|
Wouldn't
it be nice if life provided us with easy answers to some of life's
more difficult questions: which house to buy, which job to take,
when to get married, when to sell your business to make the most
amount of money? And if life wasn't tough enough, now we are forced
to operate in an undefined and changing world.
So, how do you
determine the best time to sell? It may help to evaluate the following
questions:
· Is
your company, or are you, personally at a critical crossroad(s)?
· Do you need cash?
· Are you approaching (what you consider to be) retirement
age?
· Are you just plain tired?
Take heart;
you are not alone. Some of the biggest questions facing privately-owned
middle market companies are "How do we know when it's the right
time to exit?", "How do we cash out the equity we've built
up in the company and maximize shareholder value?", and "Who
can help us find the answers?".
One of the first
steps I recommend is obtaining a valuation of the company. With
this overview, company owners have a base line to determine the
best path to follow.
Valuing a company
requires taking an objective, broad view that is often difficult
for company owners to do themselves. Deloitte's Corporate Finance
Group looks at the company, as well as completed transactions in
its industry and the price/earnings multiples of similar companies
that have sold recently. We arrive at an estimate of value and discuss
with the owner whether this is enough to meet his or her retirement
or other personal goals. If so, we can work with the company to
find potential buyers and structure the transaction.
If the valuation
is not high enough to justify selling at the current time, the company
should consider developing a plan for the future that includes one
or more exit strategies. Begin with the end in mind. Whether you
decide to sell the business, buy another company, or raise additional
capital-what's at the end of the path guides you. We can help companies
to create a road map to a cash exit that includes consideration
of financial, tax, estate planning, and operational issues.
Equally important
are interpersonal issues. A middle market company is likely to have
family members or partners at different stages of their lives. The
key is to bring the different perspectives, goals, aspirations,
and lifestyles together into one workable strategy. That road may
change, we may take other paths to get to the end, but we need an
initial focus.
Preparation is Critical:
Typically, a
specific event signals the need for strategic planning. It could
be financial (a cash crunch) or operational (reaching facility capacity).

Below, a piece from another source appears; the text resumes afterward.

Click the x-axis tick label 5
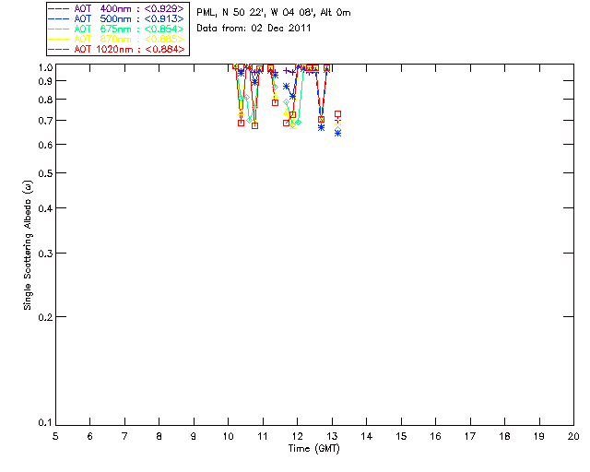 pos(55,435)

A strong market can lead to thoughts of selling the company. Competitive
and market changes and personal difficulties, such as illness, death
of the owner, or partner problems, are other indications that it
is time to reevaluate the company's exit position.
Often, these
events arrive suddenly and catch the owner unprepared. Most companies
don't realize that they are at this decision plateau until it's
too late. Owners are so focused on operations that they lose sight,
or do not have time, to focus on the exit. With a long-term plan
in place that includes a realistic exit, the owner can feel secure
about the future. This plan should be a dynamic document that top
management reviews regularly and modifies as the company and its
business environment change.
You may want
to bring in an outside consultant to help sort through the company's
options. Your advisors should be familiar with your industry and
sensitive to interpersonal issues. Organizational behavior, people
skills, and psychology are critical factors in the planning process.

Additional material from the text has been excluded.